## REQUIRED WORK
Count how many lines in the listing below contain the string "Instruction", with case counting. Reply with the number only.

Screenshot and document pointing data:
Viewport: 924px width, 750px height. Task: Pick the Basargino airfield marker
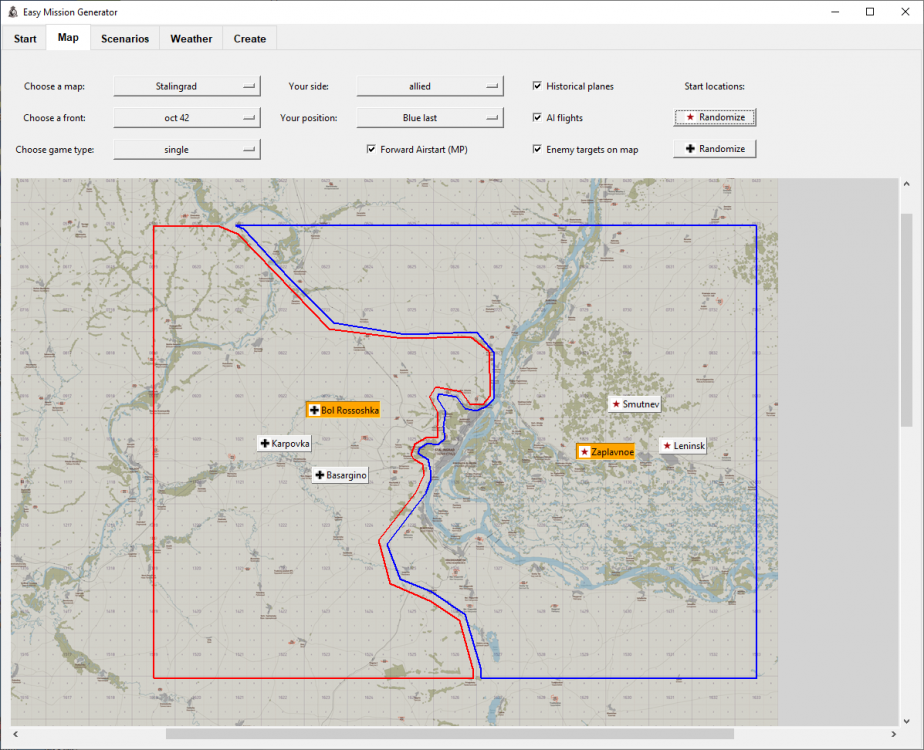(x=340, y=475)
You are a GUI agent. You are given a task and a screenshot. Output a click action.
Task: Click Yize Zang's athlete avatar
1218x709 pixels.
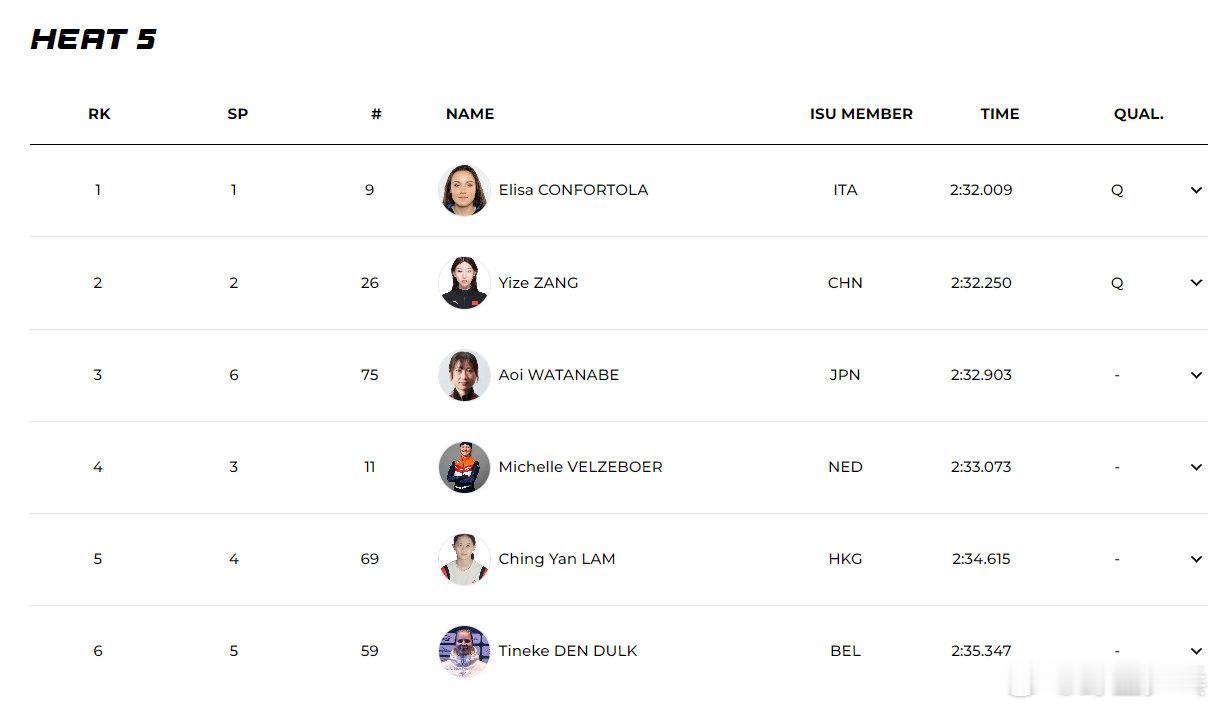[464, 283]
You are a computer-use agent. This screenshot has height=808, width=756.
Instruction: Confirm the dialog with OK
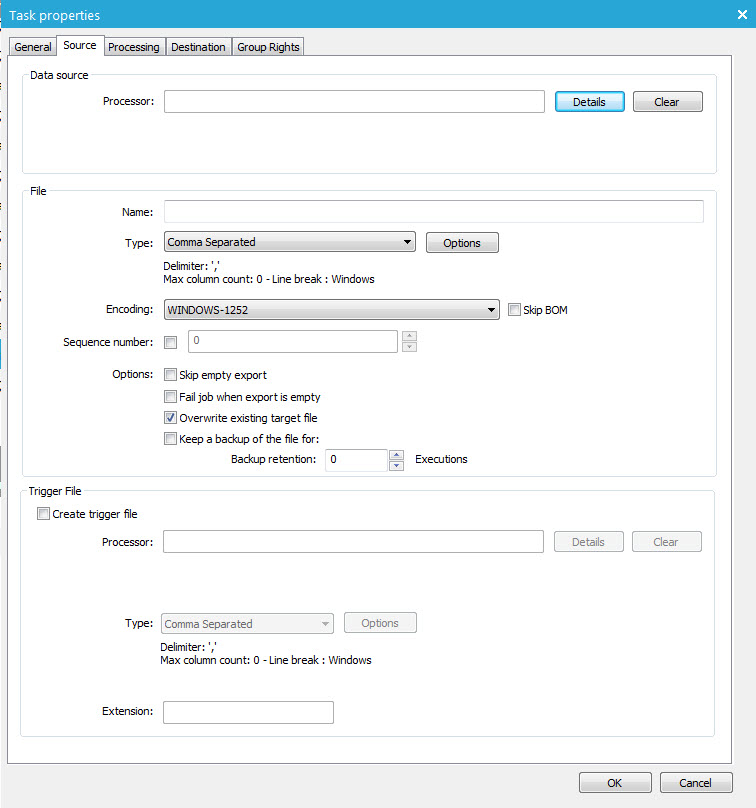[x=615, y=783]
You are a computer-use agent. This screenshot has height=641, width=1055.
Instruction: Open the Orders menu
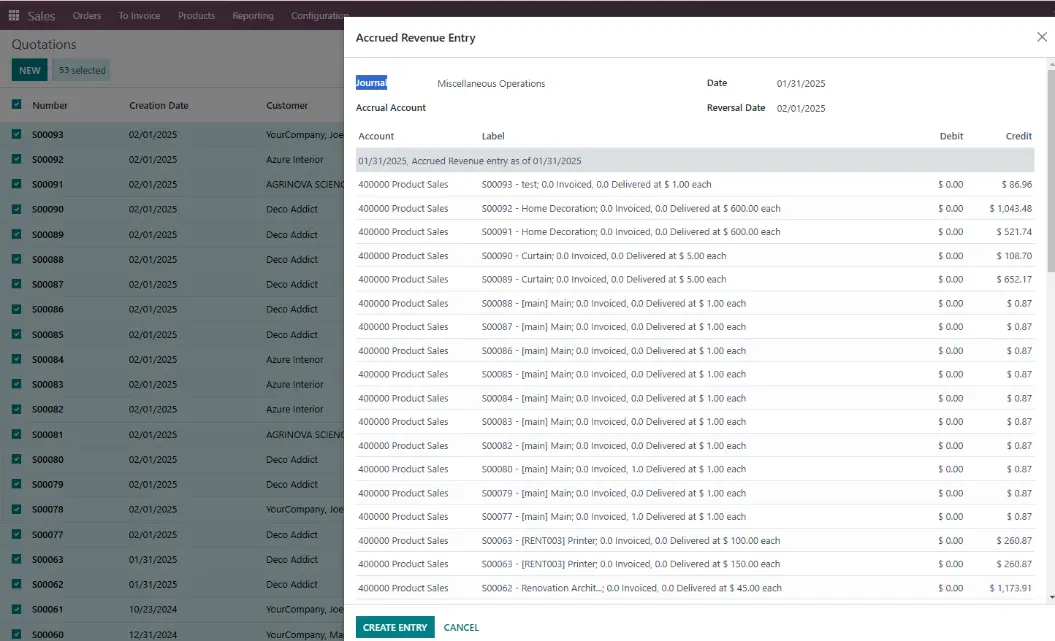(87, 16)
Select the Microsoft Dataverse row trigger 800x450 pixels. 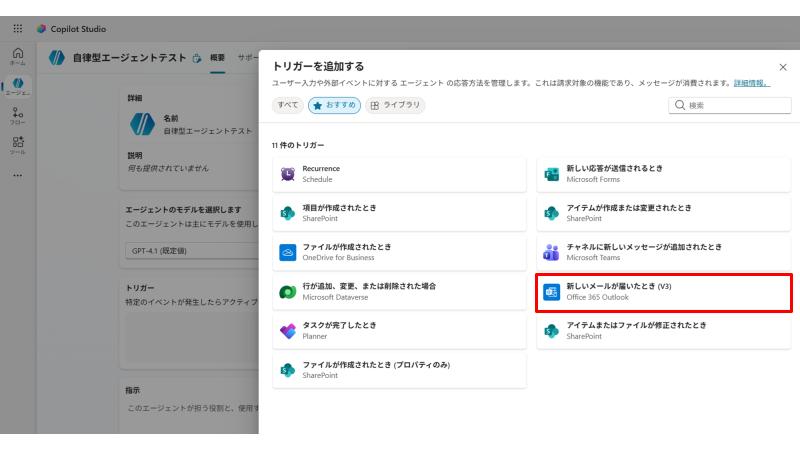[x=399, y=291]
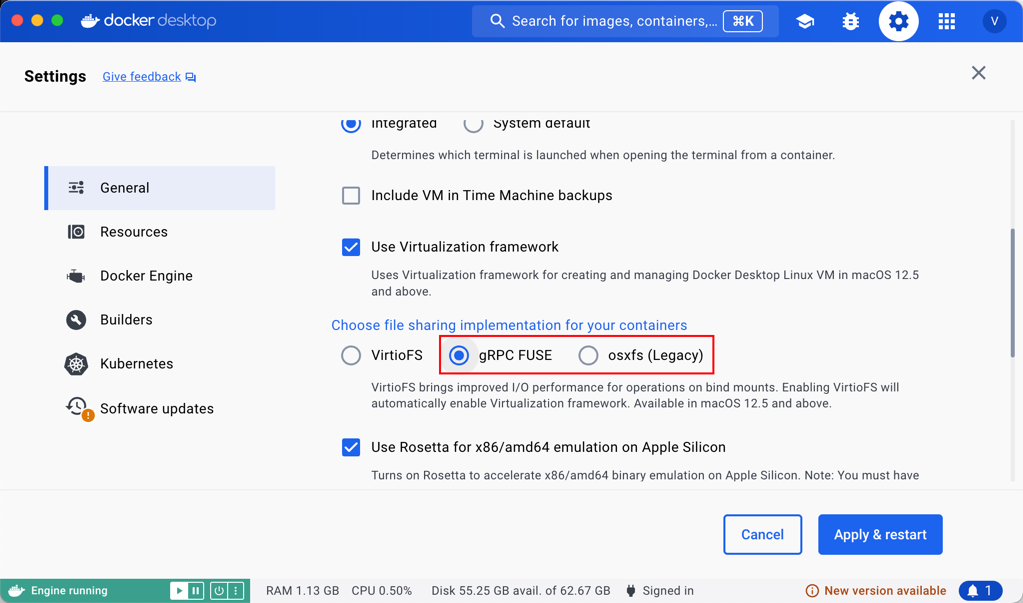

## COMPLETED TASK
2